*** Opening of SUPPLIED RECORDS ***
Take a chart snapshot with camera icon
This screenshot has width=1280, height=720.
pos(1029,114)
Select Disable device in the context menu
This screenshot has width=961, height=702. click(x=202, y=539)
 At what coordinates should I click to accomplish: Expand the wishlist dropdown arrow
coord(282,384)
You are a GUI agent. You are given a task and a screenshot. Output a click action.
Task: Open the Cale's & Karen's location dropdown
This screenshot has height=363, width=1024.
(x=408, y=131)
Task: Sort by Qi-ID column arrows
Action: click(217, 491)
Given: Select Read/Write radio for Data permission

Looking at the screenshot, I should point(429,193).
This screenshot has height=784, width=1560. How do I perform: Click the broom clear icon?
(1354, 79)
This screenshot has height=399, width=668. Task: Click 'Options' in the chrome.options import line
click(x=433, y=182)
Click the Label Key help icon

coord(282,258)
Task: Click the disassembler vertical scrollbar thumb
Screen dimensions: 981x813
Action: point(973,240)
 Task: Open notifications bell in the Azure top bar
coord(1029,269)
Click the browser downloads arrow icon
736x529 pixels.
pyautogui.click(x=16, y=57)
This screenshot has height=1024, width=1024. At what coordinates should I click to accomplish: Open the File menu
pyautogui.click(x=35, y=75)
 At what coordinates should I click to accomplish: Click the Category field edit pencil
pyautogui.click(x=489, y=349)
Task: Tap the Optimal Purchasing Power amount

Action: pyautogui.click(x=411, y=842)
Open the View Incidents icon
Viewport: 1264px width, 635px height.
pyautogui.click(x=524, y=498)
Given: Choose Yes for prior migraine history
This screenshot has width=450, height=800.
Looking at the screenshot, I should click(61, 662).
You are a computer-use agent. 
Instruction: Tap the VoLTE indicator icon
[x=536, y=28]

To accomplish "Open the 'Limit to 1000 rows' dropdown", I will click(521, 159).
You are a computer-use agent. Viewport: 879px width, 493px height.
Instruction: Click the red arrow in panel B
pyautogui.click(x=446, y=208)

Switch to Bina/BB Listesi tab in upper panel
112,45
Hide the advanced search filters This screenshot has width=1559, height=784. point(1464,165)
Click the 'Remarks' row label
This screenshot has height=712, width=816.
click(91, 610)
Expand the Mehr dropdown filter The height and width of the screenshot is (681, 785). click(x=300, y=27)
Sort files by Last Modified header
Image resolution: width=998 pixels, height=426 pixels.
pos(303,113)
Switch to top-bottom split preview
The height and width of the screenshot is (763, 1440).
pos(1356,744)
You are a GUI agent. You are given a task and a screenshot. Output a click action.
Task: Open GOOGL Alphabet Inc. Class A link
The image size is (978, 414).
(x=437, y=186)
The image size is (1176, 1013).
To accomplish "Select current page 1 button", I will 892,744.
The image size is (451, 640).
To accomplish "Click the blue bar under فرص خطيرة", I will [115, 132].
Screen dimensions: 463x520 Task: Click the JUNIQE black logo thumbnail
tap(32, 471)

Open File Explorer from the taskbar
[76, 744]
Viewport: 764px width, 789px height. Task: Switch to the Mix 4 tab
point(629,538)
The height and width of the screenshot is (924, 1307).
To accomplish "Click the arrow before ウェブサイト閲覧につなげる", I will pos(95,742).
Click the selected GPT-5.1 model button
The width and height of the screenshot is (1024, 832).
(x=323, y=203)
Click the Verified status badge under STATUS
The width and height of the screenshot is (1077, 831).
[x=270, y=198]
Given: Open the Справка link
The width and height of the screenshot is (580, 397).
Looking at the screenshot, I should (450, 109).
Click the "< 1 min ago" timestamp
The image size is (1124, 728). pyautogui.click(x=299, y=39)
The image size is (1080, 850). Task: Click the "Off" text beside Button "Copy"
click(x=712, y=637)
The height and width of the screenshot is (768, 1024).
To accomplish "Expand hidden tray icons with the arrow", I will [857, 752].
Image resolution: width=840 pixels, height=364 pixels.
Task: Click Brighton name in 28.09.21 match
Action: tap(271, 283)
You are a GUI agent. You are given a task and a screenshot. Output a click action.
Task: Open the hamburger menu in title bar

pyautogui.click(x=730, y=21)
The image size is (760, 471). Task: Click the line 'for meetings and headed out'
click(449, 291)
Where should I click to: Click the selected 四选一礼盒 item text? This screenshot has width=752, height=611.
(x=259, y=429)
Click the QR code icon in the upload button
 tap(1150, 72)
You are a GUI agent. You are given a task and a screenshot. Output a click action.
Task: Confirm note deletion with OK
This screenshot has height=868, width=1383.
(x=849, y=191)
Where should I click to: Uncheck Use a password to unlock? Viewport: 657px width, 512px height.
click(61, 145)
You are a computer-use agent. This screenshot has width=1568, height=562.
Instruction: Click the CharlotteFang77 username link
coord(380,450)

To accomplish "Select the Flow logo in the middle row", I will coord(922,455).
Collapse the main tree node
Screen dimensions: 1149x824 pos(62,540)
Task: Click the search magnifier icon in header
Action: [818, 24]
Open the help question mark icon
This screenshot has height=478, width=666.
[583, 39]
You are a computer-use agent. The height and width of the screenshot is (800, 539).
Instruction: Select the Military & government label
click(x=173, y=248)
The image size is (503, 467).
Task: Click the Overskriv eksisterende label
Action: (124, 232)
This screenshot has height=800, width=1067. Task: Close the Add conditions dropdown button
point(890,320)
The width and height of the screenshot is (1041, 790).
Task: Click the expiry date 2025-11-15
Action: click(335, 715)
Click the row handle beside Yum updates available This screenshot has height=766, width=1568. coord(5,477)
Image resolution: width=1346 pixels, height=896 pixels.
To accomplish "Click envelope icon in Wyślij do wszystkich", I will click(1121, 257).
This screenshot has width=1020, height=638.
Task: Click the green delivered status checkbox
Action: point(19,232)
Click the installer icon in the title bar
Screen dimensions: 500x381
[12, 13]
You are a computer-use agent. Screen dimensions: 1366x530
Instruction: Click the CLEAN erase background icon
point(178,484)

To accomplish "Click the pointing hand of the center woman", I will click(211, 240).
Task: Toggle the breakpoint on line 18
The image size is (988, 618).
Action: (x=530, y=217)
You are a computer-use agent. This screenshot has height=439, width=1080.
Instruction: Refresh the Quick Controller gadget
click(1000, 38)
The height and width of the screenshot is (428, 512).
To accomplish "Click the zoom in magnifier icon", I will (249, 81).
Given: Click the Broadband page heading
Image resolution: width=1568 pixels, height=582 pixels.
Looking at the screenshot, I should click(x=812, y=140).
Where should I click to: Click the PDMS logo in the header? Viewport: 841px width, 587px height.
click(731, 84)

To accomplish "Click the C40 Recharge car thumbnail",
*** Close of SUPPLIED RECORDS ***
## TASK TO CARRY OUT
Only the lines from the first one of the listing up to and including the line where "Task: Click the disassembler" appears are wanted, reproduced exactly.

## RESPONSE TO THE TASK
Take a chart snapshot with camera icon
This screenshot has width=1280, height=720.
pos(1029,114)
Select Disable device in the context menu
This screenshot has width=961, height=702. click(x=202, y=539)
 At what coordinates should I click to accomplish: Expand the wishlist dropdown arrow
coord(282,384)
You are a GUI agent. You are given a task and a screenshot. Output a click action.
Task: Open the Cale's & Karen's location dropdown
This screenshot has height=363, width=1024.
(x=408, y=131)
Task: Sort by Qi-ID column arrows
Action: click(217, 491)
Given: Select Read/Write radio for Data permission

Looking at the screenshot, I should point(429,193).
This screenshot has height=784, width=1560. How do I perform: Click the broom clear icon?
(1354, 79)
This screenshot has height=399, width=668. Task: Click 'Options' in the chrome.options import line
click(x=433, y=182)
Click the Label Key help icon

coord(282,258)
Task: Click the disassembler vertical scrollbar thumb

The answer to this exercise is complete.